Tasks and Checks
How a task is defined, how it starts, and how Gym Anything decides whether it passed.
A task is one specific thing the agent is asked to do inside an environment.
In Moodle, a task might ask the agent to enroll a student in a course.
In some other environment, a task might ask it to configure a setting, export a file, fill in a form, or fix something that's broken.
So a task isn't the whole environment. It's one job inside that environment.

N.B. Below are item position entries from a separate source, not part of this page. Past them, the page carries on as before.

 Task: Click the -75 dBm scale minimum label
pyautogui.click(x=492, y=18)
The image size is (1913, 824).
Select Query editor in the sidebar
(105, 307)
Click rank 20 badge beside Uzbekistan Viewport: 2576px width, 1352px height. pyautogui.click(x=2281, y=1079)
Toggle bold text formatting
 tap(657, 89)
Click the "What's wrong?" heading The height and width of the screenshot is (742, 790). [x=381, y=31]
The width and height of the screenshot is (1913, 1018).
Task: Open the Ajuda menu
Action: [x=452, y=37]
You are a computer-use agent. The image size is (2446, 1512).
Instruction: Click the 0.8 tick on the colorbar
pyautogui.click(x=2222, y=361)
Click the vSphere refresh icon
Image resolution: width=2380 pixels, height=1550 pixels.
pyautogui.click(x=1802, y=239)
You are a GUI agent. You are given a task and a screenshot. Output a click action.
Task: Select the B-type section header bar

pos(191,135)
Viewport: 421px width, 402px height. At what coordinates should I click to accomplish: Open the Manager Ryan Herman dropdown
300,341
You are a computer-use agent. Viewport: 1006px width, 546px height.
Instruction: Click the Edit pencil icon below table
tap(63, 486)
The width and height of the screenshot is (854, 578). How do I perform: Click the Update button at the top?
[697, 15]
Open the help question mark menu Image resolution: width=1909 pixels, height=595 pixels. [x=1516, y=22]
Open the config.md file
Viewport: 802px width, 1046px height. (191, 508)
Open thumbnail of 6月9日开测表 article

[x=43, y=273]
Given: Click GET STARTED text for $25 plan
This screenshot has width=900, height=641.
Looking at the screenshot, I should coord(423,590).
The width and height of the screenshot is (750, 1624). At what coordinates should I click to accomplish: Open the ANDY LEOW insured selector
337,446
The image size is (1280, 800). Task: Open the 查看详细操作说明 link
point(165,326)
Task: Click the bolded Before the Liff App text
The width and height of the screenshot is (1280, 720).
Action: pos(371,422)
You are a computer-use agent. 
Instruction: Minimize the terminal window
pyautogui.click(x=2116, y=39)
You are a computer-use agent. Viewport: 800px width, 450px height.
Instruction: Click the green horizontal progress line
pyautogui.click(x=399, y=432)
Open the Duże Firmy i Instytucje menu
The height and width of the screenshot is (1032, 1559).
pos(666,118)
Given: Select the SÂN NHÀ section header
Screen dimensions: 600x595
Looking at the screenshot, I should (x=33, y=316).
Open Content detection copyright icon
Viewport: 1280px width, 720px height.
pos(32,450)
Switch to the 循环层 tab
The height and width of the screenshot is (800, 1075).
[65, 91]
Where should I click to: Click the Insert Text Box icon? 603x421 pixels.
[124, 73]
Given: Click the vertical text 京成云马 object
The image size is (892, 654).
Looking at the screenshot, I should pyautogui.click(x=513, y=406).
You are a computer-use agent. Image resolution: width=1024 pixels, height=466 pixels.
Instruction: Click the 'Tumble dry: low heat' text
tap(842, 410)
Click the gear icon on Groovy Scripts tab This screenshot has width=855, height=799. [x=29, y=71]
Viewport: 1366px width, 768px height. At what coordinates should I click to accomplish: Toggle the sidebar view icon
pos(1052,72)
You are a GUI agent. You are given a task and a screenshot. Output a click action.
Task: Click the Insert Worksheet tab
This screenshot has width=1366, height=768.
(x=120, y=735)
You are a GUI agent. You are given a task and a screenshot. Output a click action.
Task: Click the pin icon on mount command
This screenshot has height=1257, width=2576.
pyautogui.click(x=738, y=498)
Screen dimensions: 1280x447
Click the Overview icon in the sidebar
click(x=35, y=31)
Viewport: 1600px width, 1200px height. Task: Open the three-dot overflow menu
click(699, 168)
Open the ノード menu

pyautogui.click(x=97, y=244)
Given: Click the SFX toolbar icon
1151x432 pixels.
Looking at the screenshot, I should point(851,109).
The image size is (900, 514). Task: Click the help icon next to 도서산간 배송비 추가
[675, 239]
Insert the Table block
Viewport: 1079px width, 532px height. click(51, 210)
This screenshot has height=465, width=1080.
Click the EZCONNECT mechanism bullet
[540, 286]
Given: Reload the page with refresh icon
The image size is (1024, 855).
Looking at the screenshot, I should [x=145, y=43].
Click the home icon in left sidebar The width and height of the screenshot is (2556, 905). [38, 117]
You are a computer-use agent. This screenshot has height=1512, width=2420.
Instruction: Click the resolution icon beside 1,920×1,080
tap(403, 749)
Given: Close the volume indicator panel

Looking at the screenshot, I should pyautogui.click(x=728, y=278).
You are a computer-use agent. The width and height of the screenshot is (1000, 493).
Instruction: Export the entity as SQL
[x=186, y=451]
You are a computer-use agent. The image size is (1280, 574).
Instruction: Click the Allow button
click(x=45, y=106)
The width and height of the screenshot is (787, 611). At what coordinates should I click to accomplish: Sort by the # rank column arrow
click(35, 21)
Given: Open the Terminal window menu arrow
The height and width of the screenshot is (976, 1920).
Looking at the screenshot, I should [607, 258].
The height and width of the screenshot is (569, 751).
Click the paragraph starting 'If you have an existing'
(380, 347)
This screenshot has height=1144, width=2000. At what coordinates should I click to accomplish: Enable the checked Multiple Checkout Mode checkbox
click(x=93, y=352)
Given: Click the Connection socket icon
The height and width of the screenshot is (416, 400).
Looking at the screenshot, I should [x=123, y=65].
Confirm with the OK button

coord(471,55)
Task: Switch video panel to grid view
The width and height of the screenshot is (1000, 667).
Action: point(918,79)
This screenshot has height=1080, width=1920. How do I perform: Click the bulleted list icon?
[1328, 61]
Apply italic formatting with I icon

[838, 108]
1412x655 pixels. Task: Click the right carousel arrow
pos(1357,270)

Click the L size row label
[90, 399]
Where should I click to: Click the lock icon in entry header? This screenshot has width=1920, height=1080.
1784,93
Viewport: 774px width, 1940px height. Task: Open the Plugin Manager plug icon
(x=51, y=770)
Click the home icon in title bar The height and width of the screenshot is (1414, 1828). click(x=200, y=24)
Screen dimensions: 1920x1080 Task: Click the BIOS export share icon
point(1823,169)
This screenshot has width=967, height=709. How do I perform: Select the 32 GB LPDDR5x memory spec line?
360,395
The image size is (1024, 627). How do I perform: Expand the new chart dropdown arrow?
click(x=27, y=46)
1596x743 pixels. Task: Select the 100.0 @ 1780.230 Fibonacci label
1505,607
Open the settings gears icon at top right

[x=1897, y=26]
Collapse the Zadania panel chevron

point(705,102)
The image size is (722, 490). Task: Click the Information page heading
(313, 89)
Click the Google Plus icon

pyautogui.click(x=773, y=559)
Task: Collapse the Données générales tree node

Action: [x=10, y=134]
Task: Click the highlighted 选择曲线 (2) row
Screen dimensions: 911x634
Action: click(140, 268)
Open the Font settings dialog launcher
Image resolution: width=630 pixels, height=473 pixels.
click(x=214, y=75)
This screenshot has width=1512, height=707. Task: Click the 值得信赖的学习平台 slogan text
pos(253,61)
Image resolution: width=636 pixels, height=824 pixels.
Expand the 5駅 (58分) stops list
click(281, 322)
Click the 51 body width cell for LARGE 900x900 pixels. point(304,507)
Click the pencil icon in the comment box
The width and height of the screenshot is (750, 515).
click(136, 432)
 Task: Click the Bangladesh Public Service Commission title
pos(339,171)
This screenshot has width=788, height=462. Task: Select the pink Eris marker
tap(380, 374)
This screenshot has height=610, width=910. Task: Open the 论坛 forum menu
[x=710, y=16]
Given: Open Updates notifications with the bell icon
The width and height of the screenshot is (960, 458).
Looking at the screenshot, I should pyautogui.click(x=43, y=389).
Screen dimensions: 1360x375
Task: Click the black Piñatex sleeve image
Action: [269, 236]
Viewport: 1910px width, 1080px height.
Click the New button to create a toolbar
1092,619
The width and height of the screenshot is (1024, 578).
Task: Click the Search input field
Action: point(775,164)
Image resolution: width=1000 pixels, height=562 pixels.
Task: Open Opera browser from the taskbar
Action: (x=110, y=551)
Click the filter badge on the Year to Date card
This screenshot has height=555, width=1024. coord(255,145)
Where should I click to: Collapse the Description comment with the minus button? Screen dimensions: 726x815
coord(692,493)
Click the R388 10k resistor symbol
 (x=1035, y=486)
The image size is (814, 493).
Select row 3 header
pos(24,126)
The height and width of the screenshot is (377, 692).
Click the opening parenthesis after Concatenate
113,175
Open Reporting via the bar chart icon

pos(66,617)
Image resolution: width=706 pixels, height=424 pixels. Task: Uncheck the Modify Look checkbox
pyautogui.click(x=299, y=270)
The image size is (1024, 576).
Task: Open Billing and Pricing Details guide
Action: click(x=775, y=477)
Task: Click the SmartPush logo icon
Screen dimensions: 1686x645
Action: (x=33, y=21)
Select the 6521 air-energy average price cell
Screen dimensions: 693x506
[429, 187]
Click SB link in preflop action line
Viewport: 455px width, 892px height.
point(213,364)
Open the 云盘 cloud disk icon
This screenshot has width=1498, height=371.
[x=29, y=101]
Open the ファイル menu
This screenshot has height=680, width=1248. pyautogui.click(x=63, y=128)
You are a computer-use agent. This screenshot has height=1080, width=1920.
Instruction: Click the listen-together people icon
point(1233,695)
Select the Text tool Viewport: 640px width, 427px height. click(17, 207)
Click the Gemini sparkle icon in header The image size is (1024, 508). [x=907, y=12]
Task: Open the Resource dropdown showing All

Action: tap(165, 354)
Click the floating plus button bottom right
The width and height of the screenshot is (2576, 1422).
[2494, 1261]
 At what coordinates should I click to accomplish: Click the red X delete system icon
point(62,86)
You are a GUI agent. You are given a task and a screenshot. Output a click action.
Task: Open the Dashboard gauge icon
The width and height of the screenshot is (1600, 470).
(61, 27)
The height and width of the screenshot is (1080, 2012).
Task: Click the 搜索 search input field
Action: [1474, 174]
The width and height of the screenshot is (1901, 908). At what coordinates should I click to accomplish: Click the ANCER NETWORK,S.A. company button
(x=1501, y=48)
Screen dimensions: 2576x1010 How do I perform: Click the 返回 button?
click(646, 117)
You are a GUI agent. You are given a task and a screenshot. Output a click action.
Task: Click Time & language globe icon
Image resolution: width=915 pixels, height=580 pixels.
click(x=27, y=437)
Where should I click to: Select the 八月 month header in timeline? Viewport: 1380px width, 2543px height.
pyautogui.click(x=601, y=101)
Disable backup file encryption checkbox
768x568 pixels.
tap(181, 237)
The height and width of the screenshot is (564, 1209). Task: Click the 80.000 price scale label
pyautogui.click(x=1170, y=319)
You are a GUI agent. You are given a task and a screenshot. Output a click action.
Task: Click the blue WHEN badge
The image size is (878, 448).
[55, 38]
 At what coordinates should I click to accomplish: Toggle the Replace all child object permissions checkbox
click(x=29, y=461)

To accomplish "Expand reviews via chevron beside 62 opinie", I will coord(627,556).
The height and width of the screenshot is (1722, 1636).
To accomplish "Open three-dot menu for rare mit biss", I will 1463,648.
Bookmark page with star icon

What Makes A Task Different From A Prompt
A task here is more than just an instruction string. It includes setup code, export logic, and an automatic checker — that's what makes it reusable and testable.
It usually comes with:
- a written goal
- code that prepares the right starting state
- code that exports the result at the end
- code that checks whether the task was solved
One Real Task Folder
Here is a real task folder from the Moodle benchmark:
benchmarks/cua_world/environments/moodle_env/tasks/enroll_student/
task.json
setup_task.sh
export_result.sh
verifier.py
README.mdThe files mean:
task.json: the task description and settingssetup_task.sh: prepares the exact starting stateexport_result.sh: saves task-specific results at the endverifier.py: checks whether the task passedREADME.md: optional human explanation
What task.json Usually Contains
task.json is the main file to read first.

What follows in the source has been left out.